--- INPUT ROWS ---
★ ★ ★ ★ ★ ★ ★

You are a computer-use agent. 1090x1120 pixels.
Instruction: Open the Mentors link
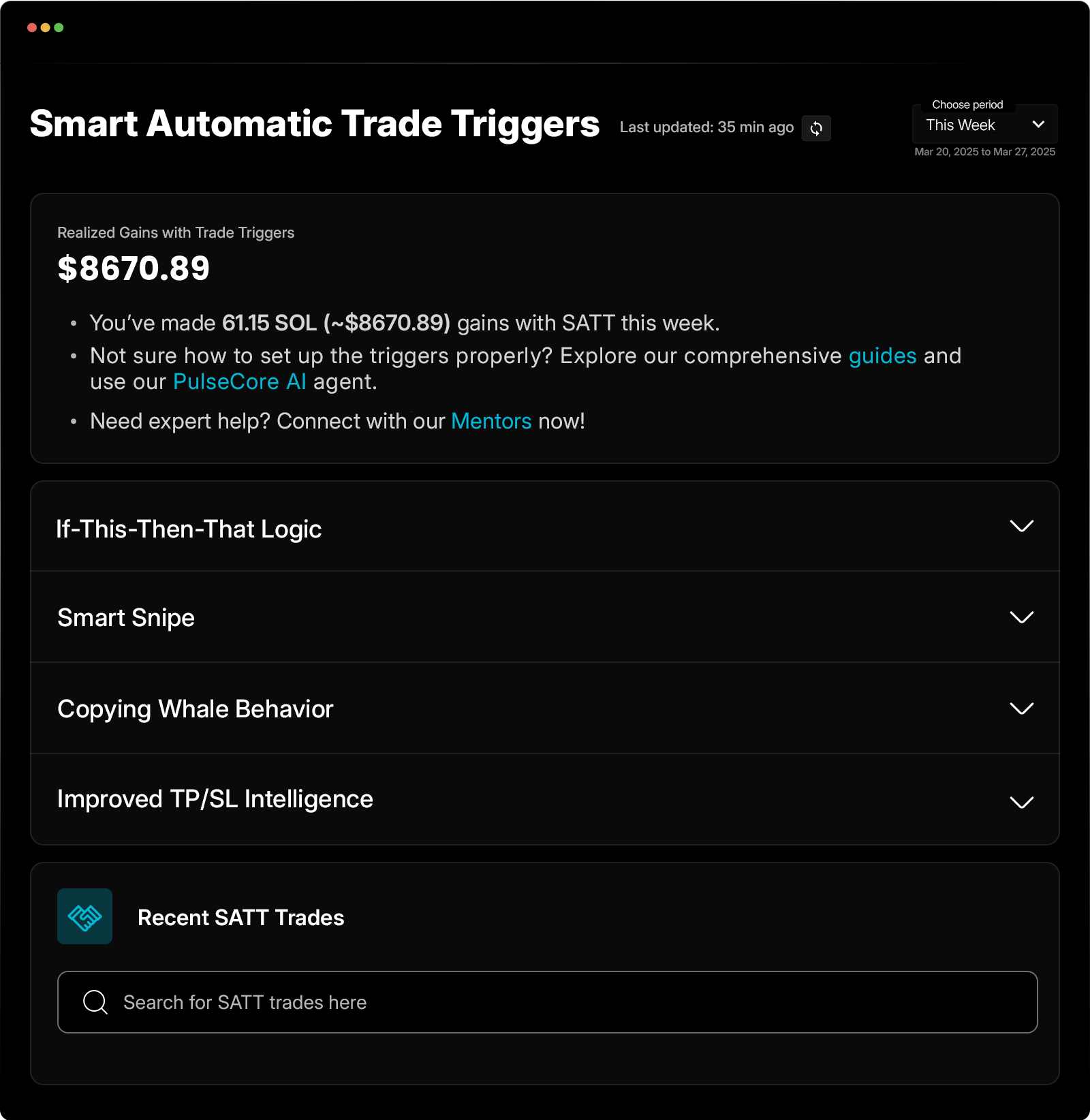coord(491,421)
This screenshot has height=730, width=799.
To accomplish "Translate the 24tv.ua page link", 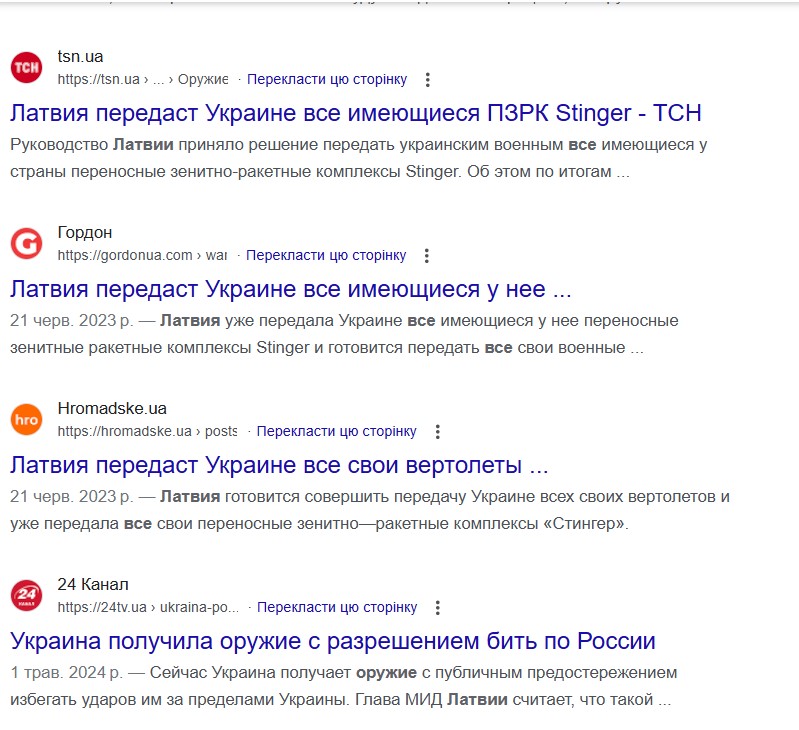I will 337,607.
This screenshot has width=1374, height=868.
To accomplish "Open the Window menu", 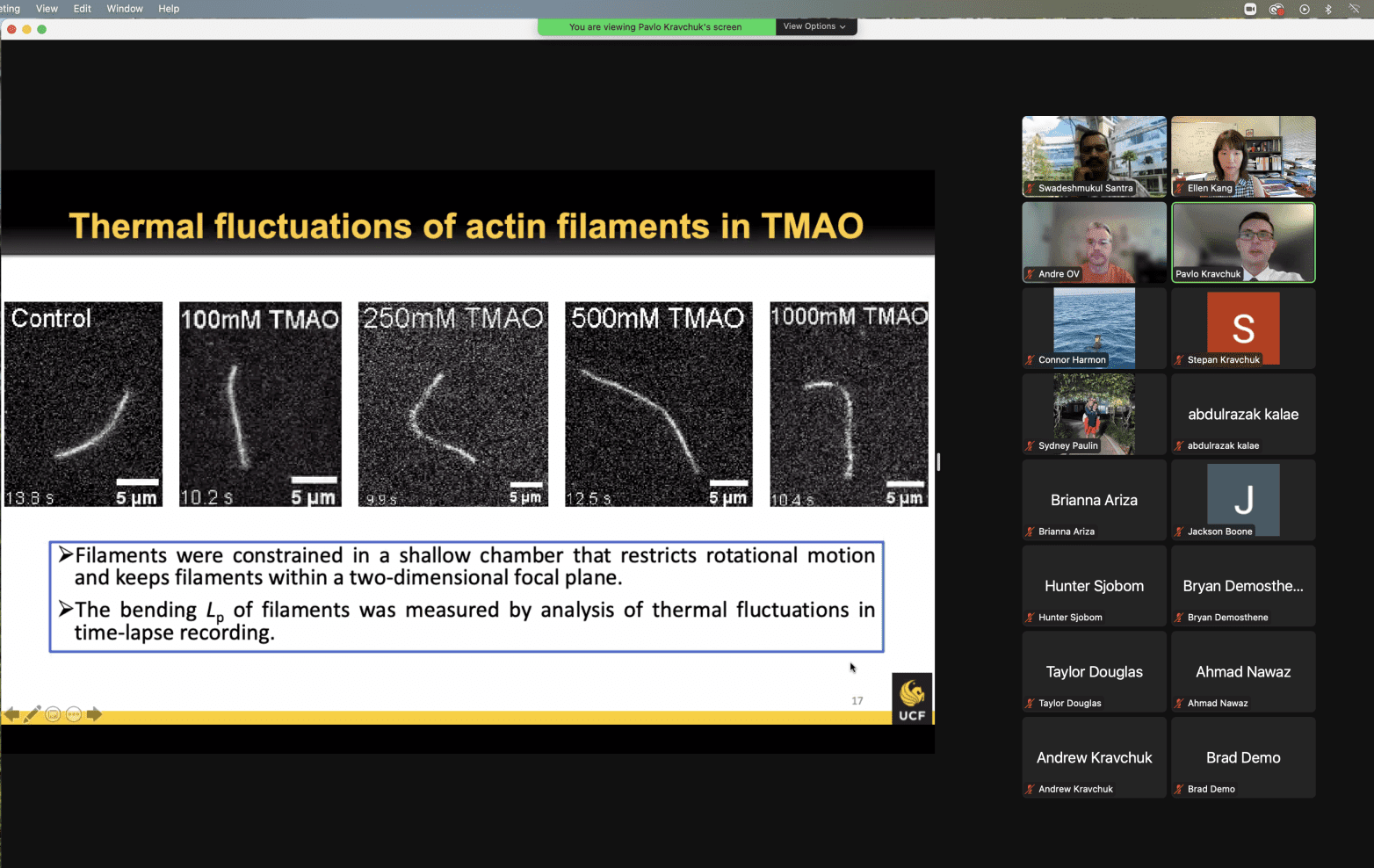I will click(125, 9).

★ ★ ★ ★ ★ ★ ★

--- EXERCISE BRIEF ---
Pull out every line of the records that contains the string "screenshot".

--- FULL ANSWER ---
This screenshot has height=730, width=799.
This screenshot has width=1374, height=868.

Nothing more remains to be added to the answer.